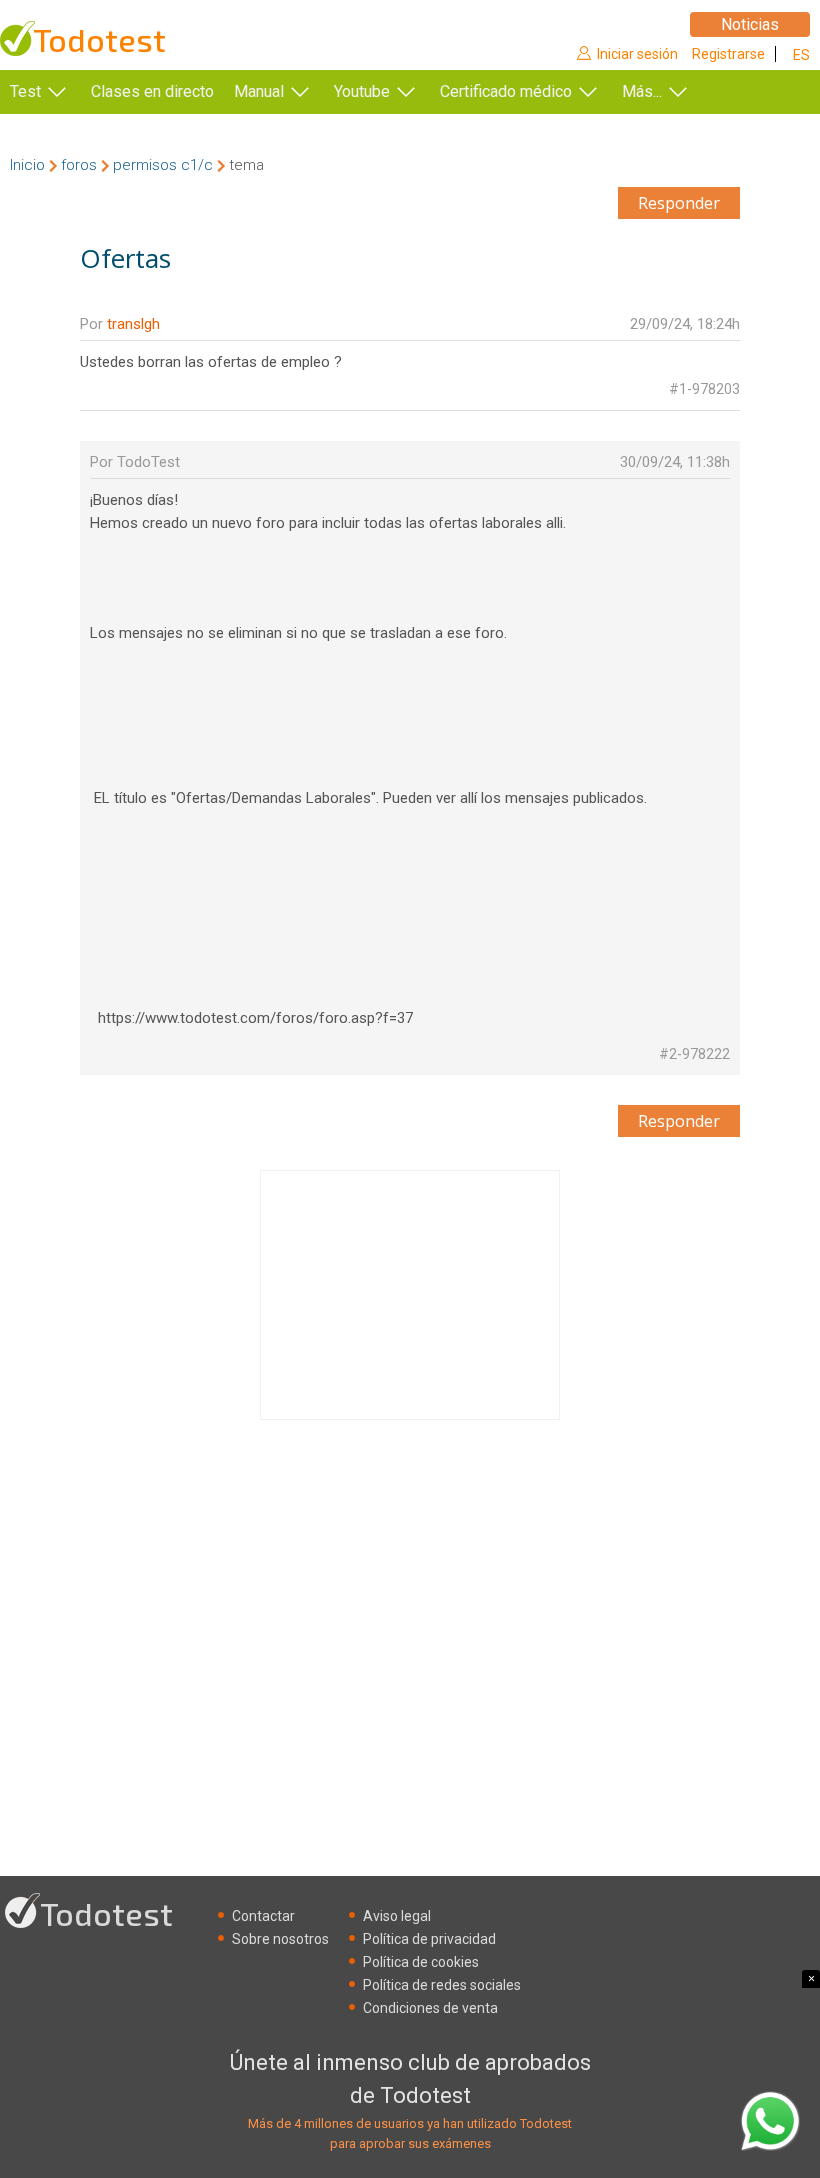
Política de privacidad (429, 1939)
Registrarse (728, 54)
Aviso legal (397, 1916)
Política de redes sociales (442, 1985)
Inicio (27, 165)
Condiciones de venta (430, 2008)
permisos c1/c (163, 165)
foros (79, 165)
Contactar (263, 1916)
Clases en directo (152, 91)
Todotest (99, 39)
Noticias (750, 24)
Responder (679, 203)
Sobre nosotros (280, 1939)
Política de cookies (421, 1962)
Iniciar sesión (637, 54)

▶ _Aim of the exercise_:
Your task is to restate, word for word, the line with "Clases en directo (152, 91)" and all lines after it, ending with the last line of the data.

▶ _Task answer_:
Clases en directo (152, 91)
Todotest (99, 39)
Noticias (750, 24)
Responder (679, 203)
Sobre nosotros (280, 1939)
Política de cookies (421, 1962)
Iniciar sesión (637, 54)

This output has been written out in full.